Das erotische Talent meines Vaters
Der 23jährige Philip arbeitet als Pfleger in einer psychiatrischen Klinik in Berlin und besucht für ein Wochenende seinen Vater, der ein Haus in der Nähe der deutsch-schweizerischen Grenze an einem See bewohnt (vermutlich ist der Bodensee gemeint). Ein Sommertag, Ankunft im Nachmittagslicht, vorbei an Weinbergen, Obstwiesen und Gerstenfeldern. Dann erreicht er die Villa, das Eisentor mit zwei gusseiserne[n] Greifvögel[n] und den nachträglich aufgelötete[n] Seepferdchen, die schon ein bisschen vorwegnehmen, was einen hinter dem Tor tatsächlich erwartete. Merkwürdigerweise ist es verschlossen und Philip kommt über die Terrasse. Kurze, eher beiläufige Begrüßung. Sein Vater Jakob (man redet sich ganz progressiv mit dem Vornamen an) ist Mitte 60, Mentholparfüm, gebräunt, lockige[r] Kopf. Er wirkt, als würde er…wieder jünger werden und Philip glaubt noch größere Spannkraft in seinen Muskeln und Sehnen auszumachen als bei seinem letzten Besuch.

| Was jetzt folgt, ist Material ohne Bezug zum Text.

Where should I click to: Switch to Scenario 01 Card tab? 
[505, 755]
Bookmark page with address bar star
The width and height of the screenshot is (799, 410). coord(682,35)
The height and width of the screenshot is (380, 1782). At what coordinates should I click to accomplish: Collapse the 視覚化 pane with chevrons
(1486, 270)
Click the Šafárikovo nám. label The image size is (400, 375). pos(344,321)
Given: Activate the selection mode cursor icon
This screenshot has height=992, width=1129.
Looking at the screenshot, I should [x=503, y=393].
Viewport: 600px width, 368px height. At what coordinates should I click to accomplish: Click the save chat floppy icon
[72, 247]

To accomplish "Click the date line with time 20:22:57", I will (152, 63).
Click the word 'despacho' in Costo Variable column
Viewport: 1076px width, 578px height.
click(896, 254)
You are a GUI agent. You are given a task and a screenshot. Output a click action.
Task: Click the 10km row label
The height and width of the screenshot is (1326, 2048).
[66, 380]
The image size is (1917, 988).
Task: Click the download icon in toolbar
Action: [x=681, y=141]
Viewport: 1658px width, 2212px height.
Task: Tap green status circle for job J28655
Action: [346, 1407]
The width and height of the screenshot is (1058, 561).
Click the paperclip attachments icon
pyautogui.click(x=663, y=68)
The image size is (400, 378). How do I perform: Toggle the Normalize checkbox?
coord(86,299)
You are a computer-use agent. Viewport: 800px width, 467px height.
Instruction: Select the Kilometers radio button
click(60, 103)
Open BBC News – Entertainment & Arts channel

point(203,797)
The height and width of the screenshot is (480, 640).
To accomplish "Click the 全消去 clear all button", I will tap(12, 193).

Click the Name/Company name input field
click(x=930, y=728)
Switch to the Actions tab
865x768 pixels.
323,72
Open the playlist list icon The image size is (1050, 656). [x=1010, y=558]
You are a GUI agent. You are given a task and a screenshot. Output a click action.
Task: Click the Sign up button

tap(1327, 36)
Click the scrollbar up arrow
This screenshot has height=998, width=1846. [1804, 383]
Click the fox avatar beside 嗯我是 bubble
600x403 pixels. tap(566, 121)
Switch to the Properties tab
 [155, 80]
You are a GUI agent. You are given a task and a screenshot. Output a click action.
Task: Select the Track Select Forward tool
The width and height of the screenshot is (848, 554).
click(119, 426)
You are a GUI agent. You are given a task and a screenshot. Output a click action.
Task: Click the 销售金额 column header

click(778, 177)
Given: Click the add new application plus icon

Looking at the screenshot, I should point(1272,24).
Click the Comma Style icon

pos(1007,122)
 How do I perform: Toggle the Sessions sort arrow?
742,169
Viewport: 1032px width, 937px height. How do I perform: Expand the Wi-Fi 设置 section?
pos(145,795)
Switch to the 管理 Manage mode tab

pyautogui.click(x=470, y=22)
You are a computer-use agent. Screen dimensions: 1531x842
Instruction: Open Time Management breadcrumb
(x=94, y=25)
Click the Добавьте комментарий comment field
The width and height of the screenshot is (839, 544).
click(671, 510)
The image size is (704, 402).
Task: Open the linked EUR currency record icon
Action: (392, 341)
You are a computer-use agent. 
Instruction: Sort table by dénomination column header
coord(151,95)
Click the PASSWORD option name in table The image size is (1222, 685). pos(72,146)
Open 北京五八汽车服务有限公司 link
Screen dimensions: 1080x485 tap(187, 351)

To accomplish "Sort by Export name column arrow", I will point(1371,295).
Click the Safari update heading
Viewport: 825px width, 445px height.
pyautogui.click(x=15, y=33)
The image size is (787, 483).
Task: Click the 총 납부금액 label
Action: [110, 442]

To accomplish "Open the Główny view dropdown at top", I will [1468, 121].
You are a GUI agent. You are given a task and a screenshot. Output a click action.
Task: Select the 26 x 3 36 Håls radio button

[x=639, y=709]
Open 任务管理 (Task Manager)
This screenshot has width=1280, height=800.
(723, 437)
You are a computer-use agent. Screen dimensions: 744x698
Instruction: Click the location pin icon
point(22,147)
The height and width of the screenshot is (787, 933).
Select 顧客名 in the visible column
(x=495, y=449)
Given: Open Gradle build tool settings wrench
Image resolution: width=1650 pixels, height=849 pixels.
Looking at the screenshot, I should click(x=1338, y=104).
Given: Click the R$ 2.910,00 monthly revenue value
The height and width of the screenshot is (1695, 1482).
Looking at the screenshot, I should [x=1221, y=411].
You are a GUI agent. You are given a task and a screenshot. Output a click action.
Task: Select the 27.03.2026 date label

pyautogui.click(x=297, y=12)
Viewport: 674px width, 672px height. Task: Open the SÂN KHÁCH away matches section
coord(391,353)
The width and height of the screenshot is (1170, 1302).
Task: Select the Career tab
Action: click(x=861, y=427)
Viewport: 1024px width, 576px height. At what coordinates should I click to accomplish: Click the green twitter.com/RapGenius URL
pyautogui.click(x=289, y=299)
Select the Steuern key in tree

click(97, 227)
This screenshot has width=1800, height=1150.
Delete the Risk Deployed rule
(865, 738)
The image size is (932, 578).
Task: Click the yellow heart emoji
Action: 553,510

Dagegen verfällt die Villa mit den Bullaugen, die euphemistisch Panoramafenster genannt werden, zusehends. Große senkrechte Risse durchziehen das Haus (das sind die statisch bedenklich[en] lernt der Leser vom Ich-Erzähler Philip). Hinzu kommt die mehr als gewöhnungsbedürftige Einrichtung. Überall Tiffanylampen und selbstgeschreinerte Kleiderschränke aus Sperrholz mit Spiegelscherben auf der Türe, mit Heißkleber befestigt und wie eine Discokugel aussehend. Oder Messingdrachen in Wandfliesen eingelassen. Im Badezimmer die Wandspiegel im Jugendstil und daneben Rosettenhähne über Zierwaschbecken aus altem Emaille. Und schließlich im Garten der sogenannte Kleine Existenzpark mit Messingechsen und Rundrohrtrolle und Silberlurche. Alles Basteleien von Philips Mutter Iris (und natürlich von Björn Kern, der immer weiter Variationen des schlechten Geschmacks sprachlich herbeizaubert und fast zelebriert). Aber Iris wohnt seit zwei Jahren nicht mehr im Haus.